A Labour government will not accept this.
We will set out in a Zero Based Review how the Department for International Development's spending on consultants will fall so that more of taxpayers hard earned money reaches those most in need.
The figures released today are yet more evidence that the Government is wasting the international development budget. Money that could and should be spent to tackle global poverty and inequality, addressing historical injustices.
We are proud that Labour MPs passed the historic law that commits Britain to spend 0.7% of our gross national income on international development.
But hard working taxpayers deserve to know that their money is being well spent: dolling out thousands of pounds a day to international consultants is not how Labour will spend the development budget.

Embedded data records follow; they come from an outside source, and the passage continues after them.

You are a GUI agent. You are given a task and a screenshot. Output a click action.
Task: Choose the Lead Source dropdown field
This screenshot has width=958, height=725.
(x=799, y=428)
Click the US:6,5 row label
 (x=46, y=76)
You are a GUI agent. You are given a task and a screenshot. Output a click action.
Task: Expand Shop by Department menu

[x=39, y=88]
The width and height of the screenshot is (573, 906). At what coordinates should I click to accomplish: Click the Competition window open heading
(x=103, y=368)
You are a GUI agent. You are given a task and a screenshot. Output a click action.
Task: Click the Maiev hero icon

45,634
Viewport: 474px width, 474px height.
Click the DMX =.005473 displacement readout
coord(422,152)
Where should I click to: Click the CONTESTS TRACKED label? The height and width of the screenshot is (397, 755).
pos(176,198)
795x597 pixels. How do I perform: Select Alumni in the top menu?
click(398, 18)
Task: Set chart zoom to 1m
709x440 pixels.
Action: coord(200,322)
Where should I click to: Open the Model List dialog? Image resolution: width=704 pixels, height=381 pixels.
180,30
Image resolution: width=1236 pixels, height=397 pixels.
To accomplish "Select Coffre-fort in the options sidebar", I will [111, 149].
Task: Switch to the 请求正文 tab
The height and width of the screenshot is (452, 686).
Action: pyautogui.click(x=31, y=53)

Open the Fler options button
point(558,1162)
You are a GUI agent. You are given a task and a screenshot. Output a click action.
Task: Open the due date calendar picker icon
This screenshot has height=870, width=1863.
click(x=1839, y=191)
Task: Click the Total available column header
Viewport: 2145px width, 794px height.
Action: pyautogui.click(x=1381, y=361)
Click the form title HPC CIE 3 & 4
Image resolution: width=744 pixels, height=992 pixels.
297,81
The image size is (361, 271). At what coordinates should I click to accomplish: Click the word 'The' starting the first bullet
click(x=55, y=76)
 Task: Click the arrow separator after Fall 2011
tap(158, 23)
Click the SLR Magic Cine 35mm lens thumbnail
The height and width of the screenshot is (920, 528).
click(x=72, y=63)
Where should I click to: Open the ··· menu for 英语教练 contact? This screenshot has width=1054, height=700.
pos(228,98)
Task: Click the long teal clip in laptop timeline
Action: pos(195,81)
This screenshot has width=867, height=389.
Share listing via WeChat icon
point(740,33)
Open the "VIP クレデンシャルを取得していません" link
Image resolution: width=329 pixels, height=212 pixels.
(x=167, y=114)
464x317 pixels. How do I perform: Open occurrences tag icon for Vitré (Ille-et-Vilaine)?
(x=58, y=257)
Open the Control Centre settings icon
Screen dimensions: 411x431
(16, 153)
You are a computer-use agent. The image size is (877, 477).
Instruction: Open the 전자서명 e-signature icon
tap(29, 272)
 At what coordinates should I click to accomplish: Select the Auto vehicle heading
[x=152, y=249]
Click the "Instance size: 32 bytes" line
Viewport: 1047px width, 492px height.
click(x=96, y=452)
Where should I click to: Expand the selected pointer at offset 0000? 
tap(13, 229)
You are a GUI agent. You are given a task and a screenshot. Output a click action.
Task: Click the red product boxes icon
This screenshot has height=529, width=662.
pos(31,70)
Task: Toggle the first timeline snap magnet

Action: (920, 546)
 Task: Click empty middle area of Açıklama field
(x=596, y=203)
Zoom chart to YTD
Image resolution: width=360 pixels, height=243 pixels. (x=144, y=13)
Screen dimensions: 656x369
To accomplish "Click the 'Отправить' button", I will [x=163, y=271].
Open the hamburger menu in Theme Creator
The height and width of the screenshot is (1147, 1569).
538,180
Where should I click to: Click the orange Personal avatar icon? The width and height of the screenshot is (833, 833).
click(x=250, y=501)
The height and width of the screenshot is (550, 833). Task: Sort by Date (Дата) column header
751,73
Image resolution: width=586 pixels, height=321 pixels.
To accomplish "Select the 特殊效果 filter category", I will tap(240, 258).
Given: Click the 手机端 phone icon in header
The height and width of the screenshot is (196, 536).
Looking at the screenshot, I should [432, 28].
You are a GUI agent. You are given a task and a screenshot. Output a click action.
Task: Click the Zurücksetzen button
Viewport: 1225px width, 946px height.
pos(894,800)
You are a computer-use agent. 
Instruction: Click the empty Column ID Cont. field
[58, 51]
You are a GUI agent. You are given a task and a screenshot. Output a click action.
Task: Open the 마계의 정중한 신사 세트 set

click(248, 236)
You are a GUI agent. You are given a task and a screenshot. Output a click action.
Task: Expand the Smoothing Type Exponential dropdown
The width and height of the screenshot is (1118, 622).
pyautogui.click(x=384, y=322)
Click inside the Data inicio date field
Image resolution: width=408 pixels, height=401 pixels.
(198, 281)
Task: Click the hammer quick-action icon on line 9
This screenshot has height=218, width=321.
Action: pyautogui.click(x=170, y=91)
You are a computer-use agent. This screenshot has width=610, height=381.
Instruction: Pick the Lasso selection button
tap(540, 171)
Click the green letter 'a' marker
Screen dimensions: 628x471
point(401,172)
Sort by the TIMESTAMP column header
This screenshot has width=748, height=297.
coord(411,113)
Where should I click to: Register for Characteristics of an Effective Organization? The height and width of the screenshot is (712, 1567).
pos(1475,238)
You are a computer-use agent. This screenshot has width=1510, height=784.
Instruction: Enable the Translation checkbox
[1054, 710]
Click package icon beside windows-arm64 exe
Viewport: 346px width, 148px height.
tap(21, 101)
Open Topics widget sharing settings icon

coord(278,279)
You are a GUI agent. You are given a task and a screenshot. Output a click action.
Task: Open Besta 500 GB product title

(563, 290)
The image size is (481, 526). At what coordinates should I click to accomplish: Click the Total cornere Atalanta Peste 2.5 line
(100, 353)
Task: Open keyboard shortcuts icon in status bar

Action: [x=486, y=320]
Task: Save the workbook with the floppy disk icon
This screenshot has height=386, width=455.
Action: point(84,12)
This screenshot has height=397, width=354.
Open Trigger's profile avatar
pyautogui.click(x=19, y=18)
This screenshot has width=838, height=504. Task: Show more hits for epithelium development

The Government has form. The Department for International Development rushed to allocate an arbitrary £1.8billion on a so-called Economic Development Strategy, Doing so wasted huge sums of money by failing to consider alternative uses and by ignoring the need for accountability.
The result of this short-sightedness is clear. Ministers shovelled hundreds of millions of pounds into the Private Infrastructure Development Group - an opaque investment fund.
The National Audit Office and the Public Accounts Committee strongly criticised this decision. In separate reports they slammed "weak oversight and a failure to achieve value for taxpayers money."
Labour has a better plan to spend the international development budget that guarantees better value for money.
My first act as secretary of state will be to rip up the Economic Development Strategy. Labour understands that the private sector is essential to long-term development. But we better understand that it is only by supporting governments to provide the right conditions for firms to thrive, that markets develop.
This is why we will extend the sharing of tax information to developing countries, and increase DfID's help to governments to collect more of their own taxes. Money that will help them provide the health and education needed by workers to get on.
And because business does well when countries do well, we will work with companies to ensure they have sustainable supply chains that are free from slavery, treat their workers fairly, and pay taxes where they are due.
We will also spend money in different areas - in the places that have higher and more sustainable impact. First, we will rebalance DfID's budget to focus funding on the world's poorest countries. These are the areas where money goes furthest and reaches those people most in need.
Next, we will increase DfID's focus in two important areas that this government neglected for political reasons: healthcare and climate change.
Good health is the bedrock of development. Ensuring everyone has access to affordable healthcare is essential to end poverty.
The best way to protect against disease is to build a resilient, government controlled, and government-funded health service.
The returns from investments in healthcare are very large. The World Health Organisation estimates that Universal Health Coverage would stop one hundred million people a year from falling into poverty.
Labour will, therefore, establish a Centre for Universal Health Coverage to provide the support, encouragement, and global partnerships needed to help countries provide free healthcare
The effects of climate change hit the poorest hardest. Eradicating poverty will only be possible if we tackle climate change.
David Cameron is a prisoner of his divided party: split over whether climate change even exists. Given this, it's no surprise the Department for International Development has little to say on the subject.
This is both foolhardy and costly. The effects of climate change hit the poor, the hardest. If we do not tackle climate change, millions of people will fall into poverty.
As the Intergovernmental Panel on Climate Change has made clear, keeping temperature rises to below two degrees requires global emissions need to peak in around 2020 and then rapidly decline. The weaker the action now, the more rapid and costly the reductions will need to be later.
Given this, Labour will expand the role of the department of international development to mitigate the risks of a changing climate, and support sustainable livelihoods for the world's poorest people.
There is a clear choice at the election. Another five years of the Tories' misspending the aid budget because they don't believe in justice for the world's poorest; or Labour's better plan to ensure the development budget is spent well, spent on the right things and properly accounted for.